Além disso, Portinari tinha ideais políticos que não eram bem vistos pelo governo americano, o que fez com que o visto ao artista fosse negado, o impossibilitando de comparecer na abertura da exposição dos painéis. Um tempo depois, o artista, em seu orgulho, disse que só iria se fosse oficialmente convidado pelo governo americano, o que não aconteceu e novamente ele não obteve sucesso para visitar sua obra.
O mais interessante da obra, é o trabalho de contraste entre os dois painéis que o artista conseguiu retratar, não só pela separação em dois murais, um da Guerra e outro da Paz, mas no uso de tons mais claros e solares representando alegria e harmonia no quadro da paz e tons neutros e escuros no quadro da guerra. As expressões dos personagens retratados na obra também são bem distintas, de um lado, mãos que lamentam e clamam por piedade, sofrimento e mães que choram a perda de seus filhos; do outro, crianças brincam e gozam de toda sua simplicidade e liberdade, as pessoas sorriem e se tem a impressão de que cantam!
A obra esteve ‘exposta’ no Palácio Gustavo Capanema, onde foi restaurada em uma oficina aberta que pode ser visitada pelo público até maio de 2011.

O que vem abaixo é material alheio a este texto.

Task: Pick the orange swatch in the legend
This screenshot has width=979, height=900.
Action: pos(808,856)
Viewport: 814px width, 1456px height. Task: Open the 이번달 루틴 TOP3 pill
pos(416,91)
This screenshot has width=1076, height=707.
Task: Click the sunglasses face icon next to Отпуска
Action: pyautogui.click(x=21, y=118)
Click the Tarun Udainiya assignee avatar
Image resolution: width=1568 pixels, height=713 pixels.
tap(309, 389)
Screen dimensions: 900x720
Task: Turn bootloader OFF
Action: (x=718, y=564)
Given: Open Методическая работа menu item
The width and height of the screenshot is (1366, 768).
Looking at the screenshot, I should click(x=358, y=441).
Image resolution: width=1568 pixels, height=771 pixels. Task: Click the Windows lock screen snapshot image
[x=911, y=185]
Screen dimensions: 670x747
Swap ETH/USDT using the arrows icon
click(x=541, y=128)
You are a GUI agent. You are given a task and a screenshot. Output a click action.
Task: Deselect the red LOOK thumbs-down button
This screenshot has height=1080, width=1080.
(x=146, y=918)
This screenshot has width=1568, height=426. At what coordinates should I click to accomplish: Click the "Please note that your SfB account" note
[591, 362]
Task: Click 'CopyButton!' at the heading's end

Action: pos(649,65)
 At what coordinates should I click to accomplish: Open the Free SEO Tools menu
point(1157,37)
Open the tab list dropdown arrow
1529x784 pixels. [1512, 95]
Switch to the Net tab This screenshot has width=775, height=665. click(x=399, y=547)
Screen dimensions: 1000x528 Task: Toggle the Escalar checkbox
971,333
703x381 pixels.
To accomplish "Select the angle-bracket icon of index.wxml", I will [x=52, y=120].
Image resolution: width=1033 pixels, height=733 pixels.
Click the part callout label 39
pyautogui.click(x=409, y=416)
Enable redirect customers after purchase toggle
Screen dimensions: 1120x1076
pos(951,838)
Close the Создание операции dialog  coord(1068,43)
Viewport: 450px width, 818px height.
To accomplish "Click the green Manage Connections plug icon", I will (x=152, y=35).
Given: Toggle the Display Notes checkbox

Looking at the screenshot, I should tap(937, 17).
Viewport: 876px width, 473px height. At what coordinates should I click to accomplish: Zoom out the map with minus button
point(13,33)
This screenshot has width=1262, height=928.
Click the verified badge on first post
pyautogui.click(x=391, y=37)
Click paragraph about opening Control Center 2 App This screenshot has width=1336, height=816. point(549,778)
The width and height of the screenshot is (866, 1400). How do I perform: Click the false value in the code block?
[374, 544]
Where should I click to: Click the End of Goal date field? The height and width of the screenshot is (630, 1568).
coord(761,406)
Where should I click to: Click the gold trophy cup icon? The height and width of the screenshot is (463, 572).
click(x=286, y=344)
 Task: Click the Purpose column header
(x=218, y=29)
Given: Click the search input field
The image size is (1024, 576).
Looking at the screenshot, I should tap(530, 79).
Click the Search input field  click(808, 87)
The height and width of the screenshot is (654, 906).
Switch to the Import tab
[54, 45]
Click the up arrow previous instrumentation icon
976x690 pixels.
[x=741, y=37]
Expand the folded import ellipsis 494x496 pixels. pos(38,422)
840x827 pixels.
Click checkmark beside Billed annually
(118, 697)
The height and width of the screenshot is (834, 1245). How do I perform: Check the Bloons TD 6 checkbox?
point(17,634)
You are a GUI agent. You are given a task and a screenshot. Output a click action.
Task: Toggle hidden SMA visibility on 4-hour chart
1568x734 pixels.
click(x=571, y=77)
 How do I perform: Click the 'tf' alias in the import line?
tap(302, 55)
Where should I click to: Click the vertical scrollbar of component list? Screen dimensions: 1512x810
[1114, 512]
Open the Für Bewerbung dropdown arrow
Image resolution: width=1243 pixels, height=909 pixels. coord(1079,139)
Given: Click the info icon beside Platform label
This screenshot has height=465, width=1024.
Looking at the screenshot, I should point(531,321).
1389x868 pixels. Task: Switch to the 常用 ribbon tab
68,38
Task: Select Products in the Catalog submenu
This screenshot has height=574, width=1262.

Restauração no Palácio Gustavo Capanema
Atualmente, restaurados, os murais serão exibidos em São Paulo, no Grand Palais de Paris, no Museu da Paz de Hiroshima no Japão, no CERN de Genebra, no City Hall de Oslo e no Moma de Nova York, até 2013 quando serão devolvidos à ONU, segundo a Fundação Portinari.
Portinari não viu a obra que mais gostou de criar, exposta no prédio da ONU. Segundo João Candido Filho, Guerra e Paz são as últimas pinturas do pai, que logo depois da conclusão dos painéis, veio a falecer.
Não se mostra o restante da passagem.